Primary Biliary Cholangitis
Primary biliary cholangitis is a rare disease in which the bile ducts become progressively inflamed and destroyed. Bile builds up in the liver (cholestasis), causing fibrosis and cirrhosis of the liver.
Primary biliary cholangitis is somehow different from secondary biliary cholangitis, in which the bile ducts are obstructed or damaged due to another cause like a tumor.
Causes of Primary Biliary Cholangitis
The cause of primary biliary cholangitis is not fully understood but is considered as an autoimmune disease, in which the immune system attacks the body’s bile duct cells.

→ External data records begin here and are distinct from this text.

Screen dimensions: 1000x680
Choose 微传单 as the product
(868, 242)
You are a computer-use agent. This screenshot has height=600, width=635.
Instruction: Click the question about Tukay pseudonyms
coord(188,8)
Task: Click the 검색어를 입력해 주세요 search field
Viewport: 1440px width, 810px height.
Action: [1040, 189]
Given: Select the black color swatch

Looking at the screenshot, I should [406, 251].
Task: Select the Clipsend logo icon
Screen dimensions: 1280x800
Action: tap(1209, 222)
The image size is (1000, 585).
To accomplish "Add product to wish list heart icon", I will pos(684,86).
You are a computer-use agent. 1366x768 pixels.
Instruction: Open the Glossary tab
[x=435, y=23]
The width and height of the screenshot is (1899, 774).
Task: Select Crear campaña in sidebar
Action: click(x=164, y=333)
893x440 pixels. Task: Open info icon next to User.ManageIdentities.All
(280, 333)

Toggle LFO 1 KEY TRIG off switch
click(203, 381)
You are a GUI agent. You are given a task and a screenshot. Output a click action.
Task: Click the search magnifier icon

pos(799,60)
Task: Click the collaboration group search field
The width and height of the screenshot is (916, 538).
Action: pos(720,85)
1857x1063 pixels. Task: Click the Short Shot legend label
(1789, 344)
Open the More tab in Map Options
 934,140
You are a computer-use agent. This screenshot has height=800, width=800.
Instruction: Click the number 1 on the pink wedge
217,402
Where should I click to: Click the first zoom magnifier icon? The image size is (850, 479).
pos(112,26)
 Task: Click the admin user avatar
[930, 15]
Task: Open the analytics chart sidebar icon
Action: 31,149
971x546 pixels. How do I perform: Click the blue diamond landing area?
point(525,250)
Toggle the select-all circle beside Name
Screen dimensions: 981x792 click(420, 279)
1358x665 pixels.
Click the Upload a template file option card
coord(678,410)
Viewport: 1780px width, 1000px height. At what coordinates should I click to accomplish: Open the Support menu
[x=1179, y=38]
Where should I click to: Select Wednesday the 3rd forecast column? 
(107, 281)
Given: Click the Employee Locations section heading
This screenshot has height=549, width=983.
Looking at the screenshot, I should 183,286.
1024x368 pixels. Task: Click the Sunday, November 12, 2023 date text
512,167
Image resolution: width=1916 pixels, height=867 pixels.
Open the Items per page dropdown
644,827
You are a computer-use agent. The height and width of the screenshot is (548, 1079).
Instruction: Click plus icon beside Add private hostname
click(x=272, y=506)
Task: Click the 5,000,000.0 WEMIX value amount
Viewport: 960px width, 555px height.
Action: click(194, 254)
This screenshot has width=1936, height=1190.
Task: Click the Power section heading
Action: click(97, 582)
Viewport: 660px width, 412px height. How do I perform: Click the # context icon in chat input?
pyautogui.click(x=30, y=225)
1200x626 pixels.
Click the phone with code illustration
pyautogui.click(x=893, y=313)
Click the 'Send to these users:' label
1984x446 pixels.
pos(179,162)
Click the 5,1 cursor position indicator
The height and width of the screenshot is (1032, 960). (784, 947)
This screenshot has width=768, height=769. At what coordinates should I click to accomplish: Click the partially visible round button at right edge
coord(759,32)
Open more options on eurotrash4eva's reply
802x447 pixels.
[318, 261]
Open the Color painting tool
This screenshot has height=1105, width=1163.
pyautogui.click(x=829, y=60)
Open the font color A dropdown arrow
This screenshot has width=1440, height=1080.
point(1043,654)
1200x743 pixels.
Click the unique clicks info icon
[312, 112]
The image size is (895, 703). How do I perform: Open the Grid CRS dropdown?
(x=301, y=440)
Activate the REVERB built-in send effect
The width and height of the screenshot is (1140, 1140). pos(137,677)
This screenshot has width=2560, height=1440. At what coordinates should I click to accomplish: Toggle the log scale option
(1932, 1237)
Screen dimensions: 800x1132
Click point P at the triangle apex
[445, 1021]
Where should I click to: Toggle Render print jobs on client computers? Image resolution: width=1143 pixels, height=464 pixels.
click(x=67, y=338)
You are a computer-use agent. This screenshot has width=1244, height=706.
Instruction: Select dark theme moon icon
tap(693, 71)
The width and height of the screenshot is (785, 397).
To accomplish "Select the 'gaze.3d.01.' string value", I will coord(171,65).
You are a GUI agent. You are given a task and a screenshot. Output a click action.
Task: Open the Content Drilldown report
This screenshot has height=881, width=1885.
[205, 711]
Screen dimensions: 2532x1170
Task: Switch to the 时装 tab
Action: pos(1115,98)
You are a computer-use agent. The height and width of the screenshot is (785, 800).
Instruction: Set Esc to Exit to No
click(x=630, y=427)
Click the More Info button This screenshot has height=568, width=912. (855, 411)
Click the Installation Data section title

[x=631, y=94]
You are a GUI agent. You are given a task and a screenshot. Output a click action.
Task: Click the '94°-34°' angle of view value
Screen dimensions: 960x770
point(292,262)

Some experts believe that primary biliary cholangitis can be triggered by a fungal, bacterial, or parasitic infection.
Women are 9 times more likely than men to develop primary biliary cholangitis.
Serious complications of primary biliary cholangitis include:
- Cirrhosis of the liver
- Portal hypertension
- Varices (enlarged veins in the esophagus and stomach that are susceptible to life-threatening bleeding)
- Liver cancer
Symptoms of primary biliary cholangitis
Some patients experience none of the symptoms, while others may experience symptoms like:
- Itchy skin
- Abdominal pain
- Dry eyes
- Dry mouth
- Yellowing of the skin and eyes (jaundice)
- Darkening of the skin
- Swollen feet and ankles
- Accumulation of abdominal fluid (ascites)
- Greasy diarrhea
- Memory problems
- Vitamin deficiencies
Treatments for Primary Biliary Cholangitis
There is no cure for primary biliary cholangitis, so treatments are aimed at slowing the progression of disease, relieving symptoms, and preventing complications.
Medications are used to reduce cholestasis, improve liver function, relieve itching and fatigue, and to treat complications like varices and osteoporosis. The first line of treatment is Ursodeoxycholic acid (UDCA), also known as ursodiol (Actigall, Urso). Medication and surgery for portal hypertension may also be needed.
If medical therapies no longer control symptoms and the liver begins to fail, liver transplantation may be considered. Primary biliary cholangitis can recur in the new liver after some years.